ESV Whoever is slow to anger is better than the mighty, and he who rules his spirit than he who takes a city.
NIV Better a patient person than a warrior, one with self-control than one who takes a city.
NASB One who is slow to anger is better than the mighty, And one who rules his spirit, than one who captures a city.
CSB Patience is better than power, and controlling one's emotions, than capturing a city.
NLT Better to be patient than powerful; better to have self-control than to conquer a city.
KJV He that is slow to anger is better than the mighty; and he that ruleth his spirit than he that taketh a city.

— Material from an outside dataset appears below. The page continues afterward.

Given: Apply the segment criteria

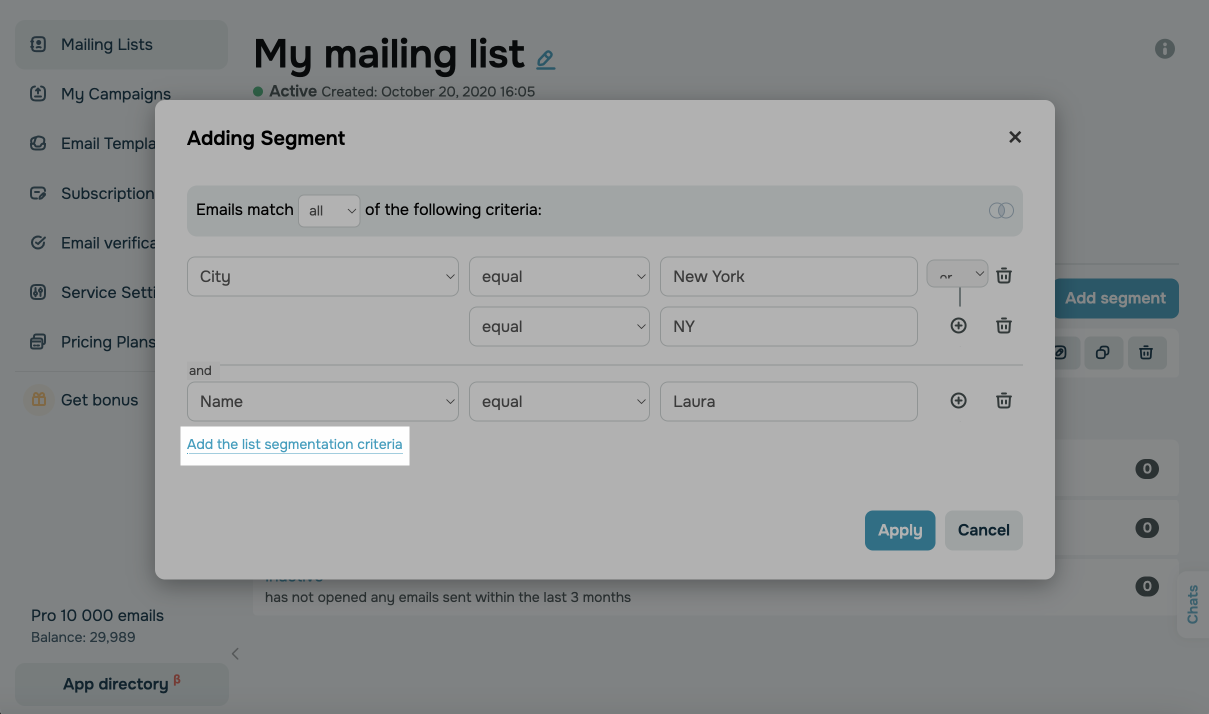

What does Proverbs 16:32 mean?

In this verse Solomon commends the person who controls their temper. The ability to defeat others in battle is impressive, but well-developed self-control is an even rarer gift (James 3:2; Psalm 32:8–9). Solomon makes a similar point in Proverbs 14:29, and again compares self-control to warfare in Proverbs 25:28. This is quite a commendation, as military might was extremely important and well respected in Solomon's time. Nevertheless, self-discipline that puts a lid on anger and controls passions, appetites, affections, and temper is a greater advantage than being a renowned soldier.

In 1 Corinthians 9:24–27 Paul writes about the importance of self-discipline. He points out that athletes practice self-discipline to win a temporary earthly token. Paul, however, sought self-discipline to gain rewards that would never be lost.